Another good add-on is Ghostery which you can get for Firefox, Chrome, Explorer, Opera and Safari

on Jul 25, 2011

Scoutdog
So long as advertisers think they work, Google is good. As long as this software is used only by a small group of people, it doesn't stand a threat to Google's appeal to buyers. And really, the people who use this use it because (for one reason or another) they don't like targeted ads, so its unlikely that those people will be clicking said ads. Plus, the thing works for almost all search engines, so it hurts Google's competitors (such as they are) all more-or-less equally.

More likely is the notion that as long as YOU the USER thinks you are now 'protected' then all is good.

Meanwhile Google still gleans the info, and only the OTHER engines are thwarted.

Sometimes monopoly has to be worked at.

on Jul 26, 2011

This looks like a nice add-on... will append it to Firefox, not that I ever use Google search, but it'll help to confuse Yahoo Search.

 

 

on Jul 26, 2011

For those who think that Scroogle is a lot better, I did a bit of research on that question.

While it operates like this:


and indeed does crumble cookies and strips off the ads (but keeps your IP data 48 hrs or less and doesn't sell it - it maintains) and the only one with access to its servers is the Scroogle guy himself, it's SSL is not the most secure possible, and neither is Google's.

Check the results of the Comodo SSL Analyzer tool test here:

Scroogle: http://tinyurl.com/3bcy9wy

Google: http://tinyurl.com/3spo6mp

If you don't trust me and the tinyurl, then don't click it.


 

on Jul 26, 2011

I had scroogle installed but for some reason I had chrome settings all messed up randomly and sometimes chrome not opening problems. In the end it came so far that i had to rip chrome out and re-install it.

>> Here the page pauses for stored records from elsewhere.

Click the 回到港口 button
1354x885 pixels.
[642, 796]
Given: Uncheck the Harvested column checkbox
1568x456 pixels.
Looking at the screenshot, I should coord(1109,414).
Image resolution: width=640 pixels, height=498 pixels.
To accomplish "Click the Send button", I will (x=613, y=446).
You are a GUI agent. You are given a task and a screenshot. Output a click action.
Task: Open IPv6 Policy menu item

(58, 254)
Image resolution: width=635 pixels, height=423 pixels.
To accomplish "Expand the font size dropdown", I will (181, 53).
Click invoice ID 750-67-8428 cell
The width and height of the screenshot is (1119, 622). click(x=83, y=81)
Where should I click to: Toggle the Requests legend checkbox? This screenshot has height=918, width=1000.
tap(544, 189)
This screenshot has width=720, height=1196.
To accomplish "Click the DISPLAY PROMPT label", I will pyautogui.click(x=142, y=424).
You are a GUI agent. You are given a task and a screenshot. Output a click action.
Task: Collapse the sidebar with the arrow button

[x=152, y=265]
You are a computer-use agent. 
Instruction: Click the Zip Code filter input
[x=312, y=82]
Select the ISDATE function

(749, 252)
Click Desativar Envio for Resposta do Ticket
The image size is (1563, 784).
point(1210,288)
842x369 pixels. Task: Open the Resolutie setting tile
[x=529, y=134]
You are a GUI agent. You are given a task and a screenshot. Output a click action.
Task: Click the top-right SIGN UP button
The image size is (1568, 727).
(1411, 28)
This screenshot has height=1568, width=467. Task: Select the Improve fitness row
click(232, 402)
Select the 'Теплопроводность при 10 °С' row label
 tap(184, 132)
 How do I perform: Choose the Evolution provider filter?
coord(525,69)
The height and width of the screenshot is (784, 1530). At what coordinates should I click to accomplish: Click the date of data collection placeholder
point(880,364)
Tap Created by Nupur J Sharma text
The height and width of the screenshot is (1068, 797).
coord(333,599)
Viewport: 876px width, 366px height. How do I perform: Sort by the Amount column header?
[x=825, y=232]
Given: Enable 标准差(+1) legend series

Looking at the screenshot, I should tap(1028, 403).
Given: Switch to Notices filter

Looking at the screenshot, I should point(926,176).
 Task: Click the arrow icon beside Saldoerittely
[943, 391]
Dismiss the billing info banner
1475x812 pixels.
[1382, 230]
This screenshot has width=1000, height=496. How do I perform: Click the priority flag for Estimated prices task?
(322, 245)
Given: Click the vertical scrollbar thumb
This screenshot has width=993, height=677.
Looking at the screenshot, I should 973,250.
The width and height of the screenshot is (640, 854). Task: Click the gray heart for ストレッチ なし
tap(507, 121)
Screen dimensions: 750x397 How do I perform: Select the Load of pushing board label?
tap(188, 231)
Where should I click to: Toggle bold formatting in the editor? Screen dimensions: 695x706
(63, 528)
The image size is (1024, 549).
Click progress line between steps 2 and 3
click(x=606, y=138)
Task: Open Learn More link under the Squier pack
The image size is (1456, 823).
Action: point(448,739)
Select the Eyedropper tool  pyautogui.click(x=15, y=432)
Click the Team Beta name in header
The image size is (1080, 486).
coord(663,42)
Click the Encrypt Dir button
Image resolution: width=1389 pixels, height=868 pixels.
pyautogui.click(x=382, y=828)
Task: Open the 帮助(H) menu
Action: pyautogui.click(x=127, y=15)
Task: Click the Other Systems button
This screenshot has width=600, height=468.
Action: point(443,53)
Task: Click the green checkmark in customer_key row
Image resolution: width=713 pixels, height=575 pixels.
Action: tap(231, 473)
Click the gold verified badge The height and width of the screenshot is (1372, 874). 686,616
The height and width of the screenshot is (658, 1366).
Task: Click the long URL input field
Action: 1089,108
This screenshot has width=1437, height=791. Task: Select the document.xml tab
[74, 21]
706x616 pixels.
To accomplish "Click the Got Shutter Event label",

I was running 64 bit win but I don't see that should be a problem.

on Jul 26, 2011

Anyone who wants a search engine which doesn't track you try DuckDuckGo , Read about it

I've been using it on and off, for some reason I keep going back to Google  ... Forgot all about it

on Jul 26, 2011

I can't check it's SSL as it doesn't use it.... hum.

on Jul 27, 2011

Daiwa
It ain't 'from' Google, Dr G - it's 'for' Chrome (& FF/Palemoon), though, and the fact that Google permits it to be D/L'd through their own store does make one wonder (just because I'm paranoid doesn't mean they're not misbehavin').

I understand - and agree!  Sometimes they ARE out to get you!